Por uma Política Nacional de Saúde da Classe Trabalhadora PDF Imprimir E-mail
Notícias - Vida de Trabalhador
Qua, 02 de Julho de 2014 15:05

    Não é de hoje que os trabalhadores e trabalhadoras do Brasil lutam por mais saúde no mundo do trabalho, mais respeito aos limites físicos de cada um e mais atenção às vítimas de doenças e acidentes de trabalho.

    A realização das Conferências Macrorregionais, Estadual e Nacional de Saúde do Trabalhador e da Trabalhadora, uma grande conquista dos movimentos sindical e social, pode ser um divisor de águas nessa questão tão delicada que é a necessidade de se criar políticas públicas que atendam as reais necessidades de quem trabalha e quer manter a saúde ou já nem a tem mais, devido às péssimas condições no ambiente de trabalho e ao descaso dos patrões e do poder público.

    Aqui em nossa região temos insistido junto ao governo municipal pela implantação de um Centro de Referência em Saúde do Trabalhador (Cerest) há muitos anos. Entra prefeito e sai prefeito e até agora nada, apenas conversas e promessas. A dirigente do STIV, Rosane Silva participou, como Delegada representante do segmento "usuários", da Conferência Estadual de Saúde do Trabalhador, realizada dias 26 e 27 de junho, em Florianópolis. Foram definidas 12 propostas a serem levadas para a Conferência Nacional, que acontece de 10 a 13 de novembro, em Brasília. A ampliação do número de Cerest é uma delas. As reivindicações de nossa região se juntam às de outras do país e serão analisadas na Conferência Nacional, cujo maior objetivo é implantar uma Política Nacional em Saúde do Trabalhador.

    A Conferência é uma ferramenta importante para dar voz às propostas da classe trabalhadora junto à sociedade. É através das Conferências que são definidas as políticas públicas implantadas pelo governo federal em favor da saúde dos trabalhadores e trabalhadoras.
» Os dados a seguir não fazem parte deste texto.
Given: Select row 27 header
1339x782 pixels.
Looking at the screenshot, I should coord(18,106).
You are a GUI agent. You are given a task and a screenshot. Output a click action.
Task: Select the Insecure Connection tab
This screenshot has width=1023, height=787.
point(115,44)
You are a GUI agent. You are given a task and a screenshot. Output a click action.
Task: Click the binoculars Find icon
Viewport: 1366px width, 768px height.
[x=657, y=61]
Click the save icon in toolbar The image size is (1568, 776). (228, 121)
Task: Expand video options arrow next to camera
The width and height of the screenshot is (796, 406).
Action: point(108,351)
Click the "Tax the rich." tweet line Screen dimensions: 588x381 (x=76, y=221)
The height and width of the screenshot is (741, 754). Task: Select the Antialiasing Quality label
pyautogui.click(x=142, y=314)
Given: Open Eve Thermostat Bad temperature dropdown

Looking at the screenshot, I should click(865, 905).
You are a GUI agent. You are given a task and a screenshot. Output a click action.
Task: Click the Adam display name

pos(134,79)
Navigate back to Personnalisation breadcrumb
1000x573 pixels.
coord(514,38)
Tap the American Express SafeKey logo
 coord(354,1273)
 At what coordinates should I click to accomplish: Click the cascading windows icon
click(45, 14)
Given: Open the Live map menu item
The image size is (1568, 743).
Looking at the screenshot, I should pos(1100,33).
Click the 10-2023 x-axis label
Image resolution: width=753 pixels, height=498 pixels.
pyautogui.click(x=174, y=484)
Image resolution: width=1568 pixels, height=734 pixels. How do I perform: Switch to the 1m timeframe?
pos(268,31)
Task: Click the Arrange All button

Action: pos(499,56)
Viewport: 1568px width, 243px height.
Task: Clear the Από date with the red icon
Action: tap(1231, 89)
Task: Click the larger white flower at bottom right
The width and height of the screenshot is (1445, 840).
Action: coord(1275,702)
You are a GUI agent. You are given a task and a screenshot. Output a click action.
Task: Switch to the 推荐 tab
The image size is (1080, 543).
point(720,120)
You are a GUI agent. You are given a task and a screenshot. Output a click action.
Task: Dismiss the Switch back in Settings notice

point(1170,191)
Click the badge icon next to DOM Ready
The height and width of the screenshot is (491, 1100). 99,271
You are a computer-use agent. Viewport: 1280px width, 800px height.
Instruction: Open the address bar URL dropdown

    Além da ampliação do número de Cerest, também se espera um aumento no percentual da parcela do PIB (Produto Interno Bruto) destinada à saúde do trabalhador e maior participação da sociedade civil (Sindicato e outras entidades não governamentais) nos debates sobre o tema. Infelizmente, a pouca participação e a falta de interesse da sociedade acabam atrasando o desenvolvimento de políticas públicas favoráveis aos trabalhadores.

    Dos 32 delegados eleitos na Conferência Estadual para participarem da Conferência Nacional, 16 vão representar o segmento de usuários, entre elas a Fetiesc, as centrais sindicais, a CNBB e Federação das Associações de Moradores de SC.